How to complete this task: Repeat, exactly and in full, the lines of the listing below, but without any pictures.

>>>

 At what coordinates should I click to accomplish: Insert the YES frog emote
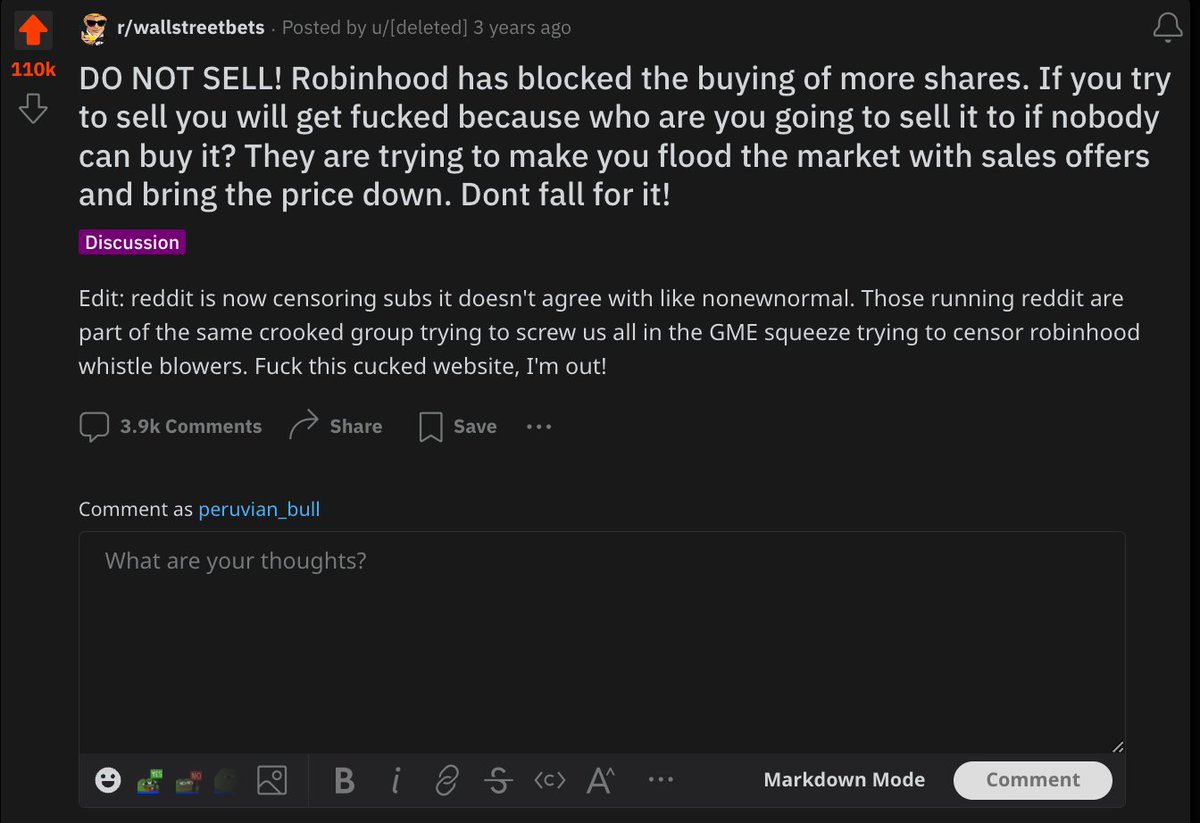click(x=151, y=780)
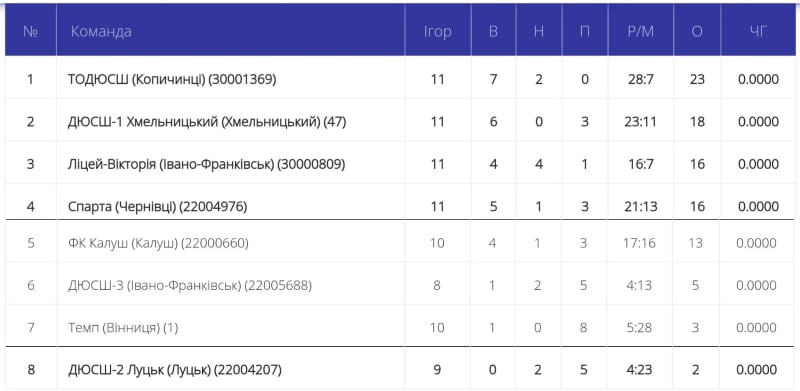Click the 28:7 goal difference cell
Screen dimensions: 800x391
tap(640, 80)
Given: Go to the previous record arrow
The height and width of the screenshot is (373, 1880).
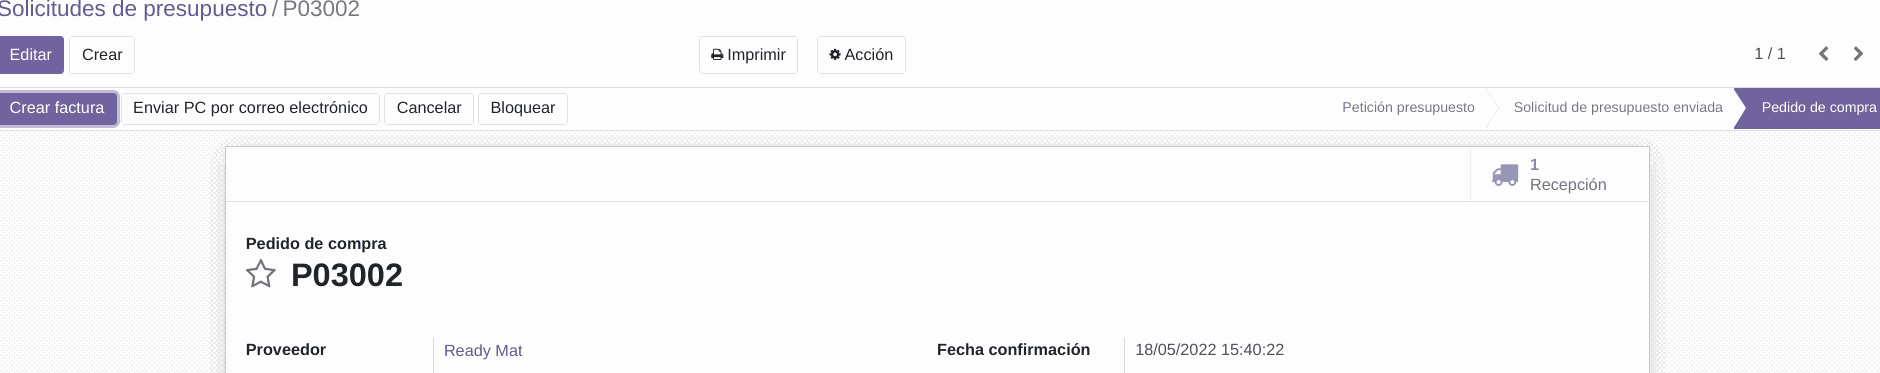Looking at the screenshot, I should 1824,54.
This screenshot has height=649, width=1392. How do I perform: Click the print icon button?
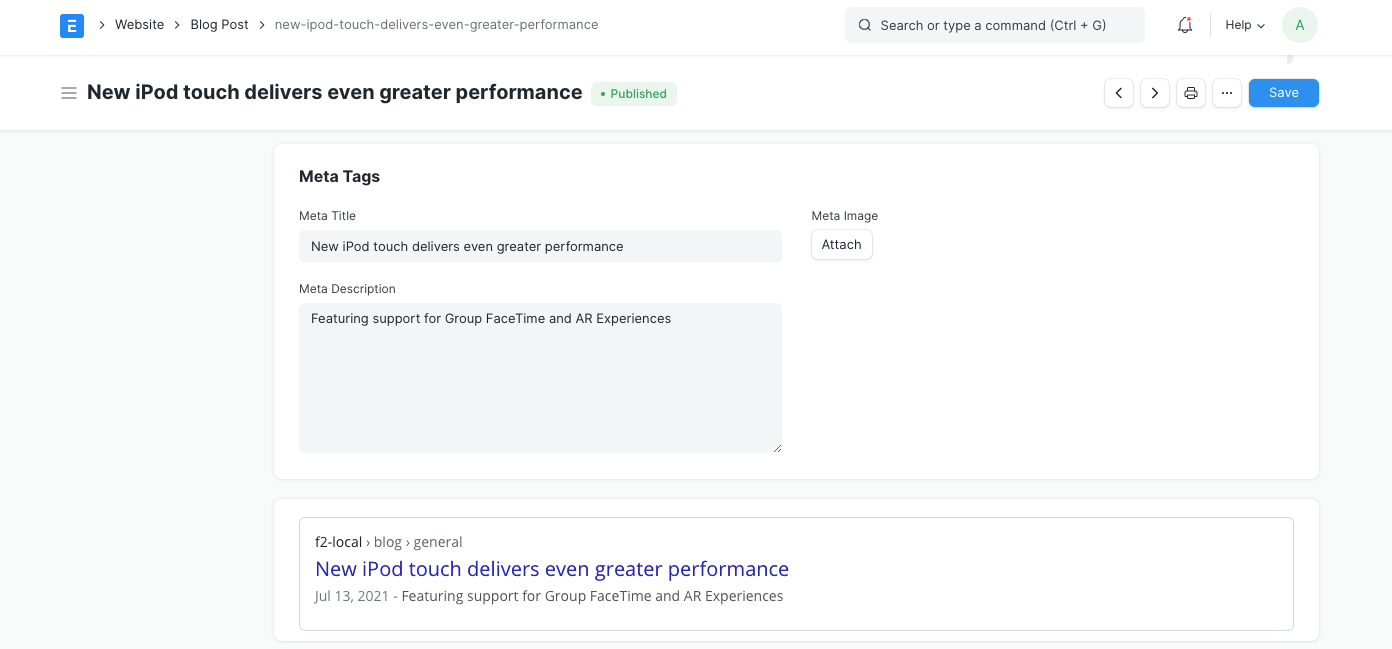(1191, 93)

<<<

Task solution:
 At what coordinates should I click to accomplish: Insert the YES frog emote
click(x=151, y=780)
Click the 28:7 goal difference cell
Screen dimensions: 800x391
tap(640, 80)
Given: Go to the previous record arrow
The height and width of the screenshot is (373, 1880).
Looking at the screenshot, I should 1824,54.
This screenshot has height=649, width=1392. How do I perform: Click the print icon button?
(1191, 93)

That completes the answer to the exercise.